In the field, application developers have been facing aggressively configured CT
proxies that interfer with AJAX communications -- on the basis that the content
transmitted over HTTP does not fit into pre-defined categories of "mobile browsing",
is henceforth viewed as "desktop content", and then thoroughly garbled by 
misdirected transformations.


II.	PROPOSAL

The following text is included in the normative part of the document:

"A content transformation proxy MUST handle HTTP requests from a terminal, and 
corresponding responses to them, transparently whenever the HTTP transaction
conveys a payload advertised as one of the following MIME types:

application/json
application/xml
text/xml
application/soap+xml
application/soap+fastinfoset
application/fastsoap
application/fastinfoset

These MIME types distinguish traditional browsing transactions from AJAX 
communications and messages in Web Services."


III.	RATIONALE

a) Compliance with standards

The listed MIME types are specified by the IETF or the ITU-T: 
application/json in RFC4627; 
application/xml and text/xml in RFC3023; 
application/soap+xml in RFC3902;
application/fastinfoset in ITU-T Rec. X.891 | ISO/IEC 24824-1; 
application/soap+fastinfoset and application/fastsoap in ITU-T Rec. X.892 | ISO/IEC 
24824-2.

All are registered at IANA (see http://www.iana.org/assignments/media-types).

b) Application scope

The listed MIME types are conclusively used for non-traditional browsing applications.

application/json, application/soap+xml, application/soap+fastinfoset are exclusively
associated with AJAX, resp.
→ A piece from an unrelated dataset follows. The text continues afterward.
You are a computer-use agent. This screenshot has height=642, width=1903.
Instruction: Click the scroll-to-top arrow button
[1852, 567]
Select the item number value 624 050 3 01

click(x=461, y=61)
Web Services applications. 

The type application/soap+xml is recommended by the W3C for marshalling messages 
between Web Service entities:

SOAP Version 1.2 Part 1: Messaging Framework (Second Edition)
W3C Recommendation 27 April 2007
http://www.w3.org/TR/2007/REC-soap12-part1-20070427

The W3C further mandates support for this MIME type in:

SOAP Version 1.2 Part 2: Adjuncts (Second Edition)
W3C Recommendation 27 April 2007
http://www.w3.org/TR/2007/REC-soap12-part2-20070427

MIME types application/xml and text/xml are preferred by the W3C for information
exchange during an AJAX session in its on-going standardization of XMLHttpRequest:

XMLHttpRequest
W3C Working Draft 20 August 2009
http://www.w3.org/TR/XMLHttpRequest

XMLHttpRequest Level 2
W3C Working Draft 20 August 2009
http://www.w3.org/TR/XMLHttpRequest2

These two MIME types are also those that application developers should or even must 
use, according to the documentation of several manufacturers of client software.

c) Overlap with browsing

The listed MIME types are neither used, nor recommended for traditional browsing;
hence, there is no ambiguity as to the non-applicability of transformations on HTTP
transactions that deal with content of those types.

d) Generality

An alternative is to insert a "no-transform" directive in the HTTP transactions of
non-traditional browsing applications. This is however not always possible because
the AJAX or SOAP modules may be compiled packages that cannot be configured or 
modified by the developer (whether in the terminal user agent or on the server Web 
platform), or that are not under the control of the developer (terminal: configuration
only possible manually by users themselves, or only by the operator; server: platform
under the control of the ISP in a shared hosting environment).